# Bari fc looking to play in spain



## bari fc (Feb 5, 2010)

Hello/olla...


----------



## Stravinsky (Aug 12, 2007)

bari fc said:


> Hello/olla...


Welcome to the forum

Bari, thats a downloadable file and I'm sure as hell not going to open it, you being a new poster here .... nothing personal

Maybe you could tell us what it is you want of us in the normal way on a forum


----------



## nigele2 (Dec 25, 2009)

Strav I think he put it in the file because it has his email address in it. Just to help Bari out here it is:

Hello/olla....

Hope all is well, we are a football team in london, we want to come to spain and play a friendly in may... Is there anyone you would know who can help us???? Please let me know asap via [email protected]

gracias

Bari would be good to know what age and level. I remember playing a game in spain. One team were all under 1.8 meters the eldest being 19. The other had an average age of more than 25 and despite a few beer bellies they included two former semi pros. At half time it was 8-0. We split the teams up and had an enjoyable kick around second half. Great fun despite the mismatch.

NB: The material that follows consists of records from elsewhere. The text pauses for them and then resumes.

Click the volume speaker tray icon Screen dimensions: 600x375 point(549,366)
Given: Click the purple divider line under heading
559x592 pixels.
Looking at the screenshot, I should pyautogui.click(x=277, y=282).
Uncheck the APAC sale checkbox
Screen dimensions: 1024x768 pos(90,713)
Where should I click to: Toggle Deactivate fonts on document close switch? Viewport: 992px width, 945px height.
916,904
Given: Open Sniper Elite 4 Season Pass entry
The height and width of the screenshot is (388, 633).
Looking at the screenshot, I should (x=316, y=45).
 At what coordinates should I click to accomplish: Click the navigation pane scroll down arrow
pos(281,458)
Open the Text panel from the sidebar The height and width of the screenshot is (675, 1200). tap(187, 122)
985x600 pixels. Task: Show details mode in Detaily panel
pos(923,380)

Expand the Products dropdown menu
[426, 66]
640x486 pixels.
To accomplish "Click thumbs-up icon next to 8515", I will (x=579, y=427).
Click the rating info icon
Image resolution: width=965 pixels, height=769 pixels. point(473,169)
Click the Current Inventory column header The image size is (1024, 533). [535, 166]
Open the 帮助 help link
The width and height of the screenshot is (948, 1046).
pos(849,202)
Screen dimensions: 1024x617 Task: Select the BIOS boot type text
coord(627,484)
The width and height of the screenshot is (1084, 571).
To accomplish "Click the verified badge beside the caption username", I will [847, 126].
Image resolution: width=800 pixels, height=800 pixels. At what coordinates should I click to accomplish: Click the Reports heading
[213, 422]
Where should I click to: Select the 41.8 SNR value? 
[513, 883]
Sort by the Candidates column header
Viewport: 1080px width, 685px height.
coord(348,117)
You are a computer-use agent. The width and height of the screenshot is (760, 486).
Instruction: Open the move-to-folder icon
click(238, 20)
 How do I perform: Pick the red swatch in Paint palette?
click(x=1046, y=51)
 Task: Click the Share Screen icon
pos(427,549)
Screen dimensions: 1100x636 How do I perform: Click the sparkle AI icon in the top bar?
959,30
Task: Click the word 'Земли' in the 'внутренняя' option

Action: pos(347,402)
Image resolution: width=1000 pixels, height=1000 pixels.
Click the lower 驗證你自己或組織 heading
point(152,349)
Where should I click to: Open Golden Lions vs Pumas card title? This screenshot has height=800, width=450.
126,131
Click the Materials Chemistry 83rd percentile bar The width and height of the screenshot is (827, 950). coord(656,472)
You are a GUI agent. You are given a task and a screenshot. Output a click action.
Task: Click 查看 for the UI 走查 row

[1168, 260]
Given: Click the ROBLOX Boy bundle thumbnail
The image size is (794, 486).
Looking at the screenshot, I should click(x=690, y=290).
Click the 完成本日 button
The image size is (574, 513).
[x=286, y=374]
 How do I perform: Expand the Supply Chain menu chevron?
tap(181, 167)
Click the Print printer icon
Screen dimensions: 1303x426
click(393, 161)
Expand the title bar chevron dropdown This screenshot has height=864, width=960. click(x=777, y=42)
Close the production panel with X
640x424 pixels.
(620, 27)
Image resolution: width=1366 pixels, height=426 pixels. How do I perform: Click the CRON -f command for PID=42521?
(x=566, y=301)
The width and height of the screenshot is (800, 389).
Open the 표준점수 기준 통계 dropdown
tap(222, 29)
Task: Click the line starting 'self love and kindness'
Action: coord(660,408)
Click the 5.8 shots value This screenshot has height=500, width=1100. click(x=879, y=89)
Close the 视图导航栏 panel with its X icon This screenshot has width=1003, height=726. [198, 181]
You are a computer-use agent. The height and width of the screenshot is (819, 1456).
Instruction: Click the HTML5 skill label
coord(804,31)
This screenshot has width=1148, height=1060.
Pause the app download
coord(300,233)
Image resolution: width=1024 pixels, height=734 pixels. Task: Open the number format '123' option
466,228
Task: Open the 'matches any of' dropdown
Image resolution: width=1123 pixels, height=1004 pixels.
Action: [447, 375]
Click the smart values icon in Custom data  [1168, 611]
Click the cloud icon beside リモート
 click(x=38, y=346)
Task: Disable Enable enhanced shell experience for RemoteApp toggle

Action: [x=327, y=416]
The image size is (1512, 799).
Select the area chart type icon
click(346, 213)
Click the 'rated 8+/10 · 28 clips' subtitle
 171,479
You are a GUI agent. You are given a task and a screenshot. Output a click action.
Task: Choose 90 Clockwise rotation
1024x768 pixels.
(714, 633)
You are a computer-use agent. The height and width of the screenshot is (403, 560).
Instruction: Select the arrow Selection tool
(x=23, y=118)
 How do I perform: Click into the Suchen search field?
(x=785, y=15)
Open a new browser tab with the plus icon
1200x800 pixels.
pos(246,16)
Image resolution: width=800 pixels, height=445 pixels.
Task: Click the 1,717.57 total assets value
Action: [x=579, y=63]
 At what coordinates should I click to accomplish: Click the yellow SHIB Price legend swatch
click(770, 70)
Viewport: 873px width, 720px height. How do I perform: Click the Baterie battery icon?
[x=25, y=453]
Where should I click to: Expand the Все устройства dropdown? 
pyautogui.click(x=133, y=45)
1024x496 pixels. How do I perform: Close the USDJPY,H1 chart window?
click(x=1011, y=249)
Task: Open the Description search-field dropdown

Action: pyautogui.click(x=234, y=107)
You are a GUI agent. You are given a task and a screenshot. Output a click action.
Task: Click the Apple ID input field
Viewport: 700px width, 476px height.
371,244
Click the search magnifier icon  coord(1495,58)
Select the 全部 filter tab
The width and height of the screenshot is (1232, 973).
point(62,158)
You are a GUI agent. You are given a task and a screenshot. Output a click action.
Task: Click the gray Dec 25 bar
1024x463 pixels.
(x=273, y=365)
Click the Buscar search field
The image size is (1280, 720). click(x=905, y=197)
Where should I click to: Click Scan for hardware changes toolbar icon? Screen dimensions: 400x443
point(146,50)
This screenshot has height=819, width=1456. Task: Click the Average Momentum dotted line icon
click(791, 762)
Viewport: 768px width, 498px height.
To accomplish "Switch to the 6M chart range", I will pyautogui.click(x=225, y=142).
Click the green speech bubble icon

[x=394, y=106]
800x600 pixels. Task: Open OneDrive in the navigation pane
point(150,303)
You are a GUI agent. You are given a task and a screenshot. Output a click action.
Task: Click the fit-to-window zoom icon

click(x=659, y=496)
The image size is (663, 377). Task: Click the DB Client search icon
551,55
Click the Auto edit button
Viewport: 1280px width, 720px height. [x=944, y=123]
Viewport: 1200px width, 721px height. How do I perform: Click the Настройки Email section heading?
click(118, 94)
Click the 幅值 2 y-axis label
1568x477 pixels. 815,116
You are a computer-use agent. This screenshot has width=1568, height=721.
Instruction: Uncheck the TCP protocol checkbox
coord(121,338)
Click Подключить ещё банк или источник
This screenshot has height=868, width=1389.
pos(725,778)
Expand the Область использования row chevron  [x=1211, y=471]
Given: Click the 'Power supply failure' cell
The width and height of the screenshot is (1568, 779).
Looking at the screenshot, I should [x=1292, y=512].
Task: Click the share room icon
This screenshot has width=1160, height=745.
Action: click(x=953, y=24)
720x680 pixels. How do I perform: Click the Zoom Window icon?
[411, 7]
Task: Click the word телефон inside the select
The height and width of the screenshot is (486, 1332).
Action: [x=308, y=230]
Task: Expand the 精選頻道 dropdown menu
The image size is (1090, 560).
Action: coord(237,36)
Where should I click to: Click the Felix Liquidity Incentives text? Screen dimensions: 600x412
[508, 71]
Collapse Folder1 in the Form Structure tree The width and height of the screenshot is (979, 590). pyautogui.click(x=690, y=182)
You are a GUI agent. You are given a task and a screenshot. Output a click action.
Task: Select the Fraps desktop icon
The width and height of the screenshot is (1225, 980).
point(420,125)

Hope someone can help him as it would be a few more sheckels in the spanish economy


----------



## bari fc (Feb 5, 2010)

*Bari fc*



nigele2 said:


> strav i think he put it in the file because it has his email address in it. Just to help bari out here it is:
> 
> Hello/olla....
> 
> ...


the age group is over 18, please if you know any contacts please foward it to me


----------



## jojo (Sep 20, 2007)

Steve Hall will probably help on this one??????????????? He's the football chap isnt he?? and I think he's got acquaintances who do this sort of thing??

Jo xxx


----------



## Stravinsky (Aug 12, 2007)

jojo said:


> Steve Hall will probably help on this one??????????????? He's the football chap isnt he?? and I think he's got acquaintances who do this sort of thing??
> 
> Jo xxx


You think Steve has contacts at Barcelona or Valencia FC?


----------



## jojo (Sep 20, 2007)

Stravinsky said:


> You think Steve has contacts at Barcelona or Valencia FC?


Of course!!


----------



## SteveHall (Oct 17, 2008)

He has contacts at both Valencia and Barca although I fear Bari may not be up the standard of their C teams. You will see them at Home | The Shirt - Forget me not 2009/10 

May is a difficult month as teams may be involved in promotion/relegation but I am sure we can sort something. Let me know what league you play in in Lodon and I´ll start asking some questions here. Where do you want to play? Have you got accommodation? 

Do us all a favour and delete the file attachment


----------



## bari fc (Feb 5, 2010)

morning steve, we want to come down any time end of may beginning of june, we play in a league called independent sunday league, we want the team to come down for the weekend, can you find us accomodation, where and who we play doesnt matter as long as they have got a ground and some good facilities and are decent footballers, please notify me asap.thankyou
ps i dont know how i got that attachment, sorry its my first time on this site.


----------